◆ Dataset records ◆
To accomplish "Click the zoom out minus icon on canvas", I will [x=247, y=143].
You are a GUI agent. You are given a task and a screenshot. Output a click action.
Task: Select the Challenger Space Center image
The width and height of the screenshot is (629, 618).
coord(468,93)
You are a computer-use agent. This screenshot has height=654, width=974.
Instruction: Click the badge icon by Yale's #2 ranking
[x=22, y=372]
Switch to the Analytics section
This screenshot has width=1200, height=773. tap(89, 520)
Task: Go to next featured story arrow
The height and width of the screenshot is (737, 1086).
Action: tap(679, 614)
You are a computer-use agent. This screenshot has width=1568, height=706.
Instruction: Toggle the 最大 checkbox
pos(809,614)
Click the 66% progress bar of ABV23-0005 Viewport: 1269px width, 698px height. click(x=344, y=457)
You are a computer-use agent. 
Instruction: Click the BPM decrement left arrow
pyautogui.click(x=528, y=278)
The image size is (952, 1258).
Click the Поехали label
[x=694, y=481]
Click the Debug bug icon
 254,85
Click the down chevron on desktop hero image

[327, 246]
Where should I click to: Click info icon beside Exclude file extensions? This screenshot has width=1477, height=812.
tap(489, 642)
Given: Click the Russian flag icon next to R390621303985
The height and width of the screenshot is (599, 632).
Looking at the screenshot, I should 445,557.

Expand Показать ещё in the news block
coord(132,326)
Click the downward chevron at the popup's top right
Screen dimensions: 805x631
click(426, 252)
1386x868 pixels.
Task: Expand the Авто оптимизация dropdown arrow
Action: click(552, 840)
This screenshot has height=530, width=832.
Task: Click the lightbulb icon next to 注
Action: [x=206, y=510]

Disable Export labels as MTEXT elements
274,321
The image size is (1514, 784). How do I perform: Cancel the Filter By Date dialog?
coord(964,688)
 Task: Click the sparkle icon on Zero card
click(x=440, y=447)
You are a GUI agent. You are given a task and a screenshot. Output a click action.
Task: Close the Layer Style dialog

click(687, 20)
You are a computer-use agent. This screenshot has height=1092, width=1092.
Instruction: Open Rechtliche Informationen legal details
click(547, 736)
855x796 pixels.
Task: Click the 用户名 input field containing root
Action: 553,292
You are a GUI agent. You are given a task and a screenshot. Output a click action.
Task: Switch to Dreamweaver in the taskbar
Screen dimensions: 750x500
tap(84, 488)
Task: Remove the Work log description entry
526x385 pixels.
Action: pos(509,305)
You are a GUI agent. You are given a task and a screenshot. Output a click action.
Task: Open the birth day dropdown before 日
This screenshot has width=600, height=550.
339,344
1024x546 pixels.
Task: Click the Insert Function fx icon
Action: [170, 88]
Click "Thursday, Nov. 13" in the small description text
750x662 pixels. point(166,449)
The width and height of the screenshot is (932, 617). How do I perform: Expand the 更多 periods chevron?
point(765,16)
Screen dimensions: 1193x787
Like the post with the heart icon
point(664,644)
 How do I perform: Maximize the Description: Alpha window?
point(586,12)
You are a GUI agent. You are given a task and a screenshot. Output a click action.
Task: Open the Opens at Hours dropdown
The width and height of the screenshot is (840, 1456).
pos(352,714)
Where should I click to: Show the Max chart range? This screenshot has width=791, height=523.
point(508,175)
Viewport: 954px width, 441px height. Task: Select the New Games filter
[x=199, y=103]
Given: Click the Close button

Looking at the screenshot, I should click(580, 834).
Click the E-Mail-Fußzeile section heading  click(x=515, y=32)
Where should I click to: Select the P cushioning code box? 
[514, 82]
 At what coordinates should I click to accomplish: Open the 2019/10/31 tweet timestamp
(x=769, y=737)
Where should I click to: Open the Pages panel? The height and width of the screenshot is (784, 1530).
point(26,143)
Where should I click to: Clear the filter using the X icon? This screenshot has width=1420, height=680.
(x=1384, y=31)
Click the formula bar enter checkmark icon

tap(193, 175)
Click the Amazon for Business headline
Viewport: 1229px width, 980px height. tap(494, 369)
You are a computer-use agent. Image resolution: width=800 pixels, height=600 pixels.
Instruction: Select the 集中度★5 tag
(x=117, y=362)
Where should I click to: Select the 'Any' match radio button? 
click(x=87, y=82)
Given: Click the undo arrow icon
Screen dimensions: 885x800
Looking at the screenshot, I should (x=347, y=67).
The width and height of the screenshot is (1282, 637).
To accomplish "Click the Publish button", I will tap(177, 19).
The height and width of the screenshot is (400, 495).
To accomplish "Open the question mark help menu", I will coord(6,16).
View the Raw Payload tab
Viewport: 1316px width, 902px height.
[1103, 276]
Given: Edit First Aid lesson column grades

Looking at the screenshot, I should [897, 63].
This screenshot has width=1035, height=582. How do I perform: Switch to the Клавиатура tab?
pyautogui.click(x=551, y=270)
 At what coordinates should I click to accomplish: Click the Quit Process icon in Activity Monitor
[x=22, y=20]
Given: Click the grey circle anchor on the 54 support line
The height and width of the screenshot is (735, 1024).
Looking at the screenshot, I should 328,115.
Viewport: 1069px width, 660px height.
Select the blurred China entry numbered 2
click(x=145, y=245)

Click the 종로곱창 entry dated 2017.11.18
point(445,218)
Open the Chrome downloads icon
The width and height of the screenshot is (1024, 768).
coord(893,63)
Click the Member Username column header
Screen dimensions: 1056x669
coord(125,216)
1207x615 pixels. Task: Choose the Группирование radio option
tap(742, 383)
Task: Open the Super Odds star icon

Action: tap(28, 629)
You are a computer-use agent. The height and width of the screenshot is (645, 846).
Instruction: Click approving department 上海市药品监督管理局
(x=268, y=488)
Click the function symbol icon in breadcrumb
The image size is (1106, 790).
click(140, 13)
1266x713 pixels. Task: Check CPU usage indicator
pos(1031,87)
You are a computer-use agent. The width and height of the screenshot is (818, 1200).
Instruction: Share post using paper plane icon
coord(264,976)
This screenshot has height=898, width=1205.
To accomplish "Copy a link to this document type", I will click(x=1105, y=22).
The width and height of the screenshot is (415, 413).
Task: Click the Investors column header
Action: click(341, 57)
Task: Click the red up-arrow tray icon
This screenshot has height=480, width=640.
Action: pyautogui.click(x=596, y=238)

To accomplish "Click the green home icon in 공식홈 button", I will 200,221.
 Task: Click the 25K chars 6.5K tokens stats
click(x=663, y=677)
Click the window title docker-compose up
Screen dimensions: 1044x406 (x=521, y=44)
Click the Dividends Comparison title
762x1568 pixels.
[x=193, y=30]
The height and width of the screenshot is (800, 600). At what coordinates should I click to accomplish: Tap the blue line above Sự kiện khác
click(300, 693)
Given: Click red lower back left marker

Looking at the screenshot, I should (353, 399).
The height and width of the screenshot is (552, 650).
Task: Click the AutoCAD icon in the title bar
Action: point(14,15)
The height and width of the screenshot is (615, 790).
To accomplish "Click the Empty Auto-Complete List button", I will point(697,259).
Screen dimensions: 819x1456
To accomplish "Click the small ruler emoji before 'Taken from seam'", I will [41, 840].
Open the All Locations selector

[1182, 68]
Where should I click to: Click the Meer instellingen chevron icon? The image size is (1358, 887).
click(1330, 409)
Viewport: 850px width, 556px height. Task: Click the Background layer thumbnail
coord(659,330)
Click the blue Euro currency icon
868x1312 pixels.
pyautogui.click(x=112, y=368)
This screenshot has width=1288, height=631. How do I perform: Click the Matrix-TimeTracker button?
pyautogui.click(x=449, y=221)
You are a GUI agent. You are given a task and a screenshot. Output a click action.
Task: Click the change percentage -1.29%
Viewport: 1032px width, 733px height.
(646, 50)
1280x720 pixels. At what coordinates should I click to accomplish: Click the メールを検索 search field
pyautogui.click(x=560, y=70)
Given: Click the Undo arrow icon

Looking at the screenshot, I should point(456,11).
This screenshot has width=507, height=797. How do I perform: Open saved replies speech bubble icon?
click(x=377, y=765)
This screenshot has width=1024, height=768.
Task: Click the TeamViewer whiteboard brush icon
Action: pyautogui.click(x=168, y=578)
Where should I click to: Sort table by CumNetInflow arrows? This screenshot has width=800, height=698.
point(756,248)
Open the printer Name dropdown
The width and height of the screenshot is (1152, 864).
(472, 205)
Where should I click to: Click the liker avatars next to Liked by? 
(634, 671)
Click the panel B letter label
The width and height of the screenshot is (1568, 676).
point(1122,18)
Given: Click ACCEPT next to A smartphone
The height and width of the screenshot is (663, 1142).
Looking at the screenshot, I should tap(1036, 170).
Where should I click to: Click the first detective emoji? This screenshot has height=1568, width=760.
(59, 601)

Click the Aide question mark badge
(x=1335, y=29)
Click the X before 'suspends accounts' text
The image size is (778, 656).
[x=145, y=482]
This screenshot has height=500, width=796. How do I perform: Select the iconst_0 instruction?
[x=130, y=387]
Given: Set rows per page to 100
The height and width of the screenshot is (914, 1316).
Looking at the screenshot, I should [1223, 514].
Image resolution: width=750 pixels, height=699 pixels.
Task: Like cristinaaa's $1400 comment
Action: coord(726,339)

◆ What this task involves ◆
Each line above that contains the word "computer" must be copied.

◆ Solved exercise ◆
You are a computer-use agent. This screenshot has height=654, width=974.
You are a computer-use agent. This screenshot has width=1568, height=706.
You are a computer-use agent. 
You are a computer-use agent. This screenshot has height=1092, width=1092.
You are a computer-use agent. Image resolution: width=800 pixels, height=600 pixels.
You are a computer-use agent. The height and width of the screenshot is (645, 846).
You are a computer-use agent. The width and height of the screenshot is (818, 1200).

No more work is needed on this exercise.